On the employee subject, if drivers were employees I'm pretty sure that getting hours to work would be about as difficult as getting Amazon flex blocks has become. The number of drivers would be a small fraction of the current amount. And the drivers would be going non stop to clear out a minimum wage with some nominal mileage reimbursement (like couriers on hourly rates are).

I think that given the overall ways Uber and Lyft intervene with drivers they are really employees. Guarantees and ratings and hours and zones and acceptance rates to get paid certain rates are just a clever way to skirt around it.
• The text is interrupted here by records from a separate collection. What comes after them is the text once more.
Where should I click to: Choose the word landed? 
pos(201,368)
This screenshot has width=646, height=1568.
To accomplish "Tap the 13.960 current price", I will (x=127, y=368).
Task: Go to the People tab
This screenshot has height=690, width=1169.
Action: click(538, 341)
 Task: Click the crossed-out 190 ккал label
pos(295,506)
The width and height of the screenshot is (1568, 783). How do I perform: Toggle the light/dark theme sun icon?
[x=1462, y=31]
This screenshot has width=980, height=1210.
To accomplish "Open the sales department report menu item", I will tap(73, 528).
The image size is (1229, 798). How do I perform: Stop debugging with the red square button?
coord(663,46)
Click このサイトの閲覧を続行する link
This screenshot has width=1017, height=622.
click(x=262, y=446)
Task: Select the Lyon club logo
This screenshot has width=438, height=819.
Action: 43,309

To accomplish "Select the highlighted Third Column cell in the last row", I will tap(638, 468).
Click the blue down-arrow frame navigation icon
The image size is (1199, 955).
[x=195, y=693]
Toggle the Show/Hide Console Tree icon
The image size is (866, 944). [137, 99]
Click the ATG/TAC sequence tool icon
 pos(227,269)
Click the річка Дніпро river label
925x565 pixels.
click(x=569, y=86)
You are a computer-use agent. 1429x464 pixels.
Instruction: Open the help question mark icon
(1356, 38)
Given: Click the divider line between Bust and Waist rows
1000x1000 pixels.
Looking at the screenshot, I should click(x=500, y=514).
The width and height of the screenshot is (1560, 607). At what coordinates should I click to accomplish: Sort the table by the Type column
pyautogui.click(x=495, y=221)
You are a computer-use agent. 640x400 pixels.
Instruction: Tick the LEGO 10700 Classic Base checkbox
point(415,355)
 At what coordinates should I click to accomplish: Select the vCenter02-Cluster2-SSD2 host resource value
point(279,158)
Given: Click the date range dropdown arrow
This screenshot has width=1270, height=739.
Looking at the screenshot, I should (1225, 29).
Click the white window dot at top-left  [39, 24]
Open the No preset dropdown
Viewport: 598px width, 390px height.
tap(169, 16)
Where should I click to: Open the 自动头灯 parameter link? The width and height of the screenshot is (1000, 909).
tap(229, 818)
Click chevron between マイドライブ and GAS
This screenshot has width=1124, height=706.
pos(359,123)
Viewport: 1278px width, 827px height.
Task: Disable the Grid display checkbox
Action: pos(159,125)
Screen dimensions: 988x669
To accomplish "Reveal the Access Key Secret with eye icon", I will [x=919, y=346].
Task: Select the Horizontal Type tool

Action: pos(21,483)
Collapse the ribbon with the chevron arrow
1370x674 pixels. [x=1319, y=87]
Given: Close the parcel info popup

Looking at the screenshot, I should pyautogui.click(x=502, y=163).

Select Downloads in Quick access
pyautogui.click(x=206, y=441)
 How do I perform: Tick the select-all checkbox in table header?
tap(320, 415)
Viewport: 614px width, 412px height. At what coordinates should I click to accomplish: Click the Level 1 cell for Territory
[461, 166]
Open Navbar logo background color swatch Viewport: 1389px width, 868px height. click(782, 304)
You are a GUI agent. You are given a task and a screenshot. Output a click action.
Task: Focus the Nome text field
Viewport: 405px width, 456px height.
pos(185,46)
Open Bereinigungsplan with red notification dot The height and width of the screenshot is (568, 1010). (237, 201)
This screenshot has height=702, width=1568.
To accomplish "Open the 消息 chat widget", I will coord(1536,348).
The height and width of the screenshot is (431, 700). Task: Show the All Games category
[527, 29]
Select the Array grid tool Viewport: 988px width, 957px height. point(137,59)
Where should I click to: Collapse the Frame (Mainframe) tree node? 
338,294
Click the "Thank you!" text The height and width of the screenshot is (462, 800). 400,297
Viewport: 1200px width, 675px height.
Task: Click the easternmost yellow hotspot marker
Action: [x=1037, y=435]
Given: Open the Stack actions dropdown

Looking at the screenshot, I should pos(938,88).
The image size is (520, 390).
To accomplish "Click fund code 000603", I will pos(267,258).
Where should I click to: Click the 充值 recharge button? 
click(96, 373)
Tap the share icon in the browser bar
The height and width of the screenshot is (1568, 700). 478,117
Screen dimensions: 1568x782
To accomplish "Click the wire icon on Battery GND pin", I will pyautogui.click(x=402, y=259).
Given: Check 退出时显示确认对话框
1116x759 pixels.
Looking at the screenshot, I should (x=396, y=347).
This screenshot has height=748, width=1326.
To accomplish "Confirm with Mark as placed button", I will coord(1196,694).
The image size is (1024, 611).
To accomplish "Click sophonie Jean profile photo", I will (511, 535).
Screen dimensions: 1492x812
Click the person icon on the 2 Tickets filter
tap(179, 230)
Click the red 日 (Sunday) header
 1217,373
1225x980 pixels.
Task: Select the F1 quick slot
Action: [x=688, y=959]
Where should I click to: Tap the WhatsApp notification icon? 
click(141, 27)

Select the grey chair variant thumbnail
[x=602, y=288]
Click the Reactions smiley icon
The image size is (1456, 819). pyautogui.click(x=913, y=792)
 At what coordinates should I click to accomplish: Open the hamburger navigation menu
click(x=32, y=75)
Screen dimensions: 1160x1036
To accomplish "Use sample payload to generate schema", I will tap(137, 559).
The substance of what they are doing is controlling the drivers as employees. However they make the form of how they do it look like contractors. This may be similar to the concept of a sham transaction (substance versus form):

http://definitions.uslegal.com/s/sham-transaction/


----------



## tohunt4me (Nov 23, 2015)

While we're on this subject,
Louisiana strippers age has been raised to 21.

Breaking news from tonight.


----------



## tohunt4me (Nov 23, 2015)

tohunt4me said:


> While we're on this subject,
> Louisiana strippers age has been raised to 21.
> View attachment 44178


I wonder if present dancers under 21 will be jobless,or "GRANDMOTHERED " IN ???


----------



## tohunt4me (Nov 23, 2015)

The bartender's and strippers were 15 when I was in high school.


----------



## Fireguy50 (Nov 23, 2015)

grams777 said:


> I wonder if self driving cars really would be cheaper. A majority of drivers now seem to drive basically for free after fully accounting for car expenses. Plus, if uber had a fleet of self driving cars, they have the problem of keeping 4x more cars available for peak demand nights than are needed on average. 80% of the week those cars would have nothing to do. Perhaps they would need to borrow other people's self driving cars to meet the variable peak demand.
> 
> On the employee subject, if drivers were employees I'm pretty sure that getting hours to work would be about as difficult as getting Amazon flex blocks has become. The number of drivers would be a small fraction of the current amount. And the drivers would be going non stop to clear out a minimum wage with some nominal mileage reimbursement (like couriers on hourly rates are).
> 
> ...


I've been saying from day 1 we're cheaper than self driving cars & infrastructure.
Just behind that in expense would be employee pay & benefits.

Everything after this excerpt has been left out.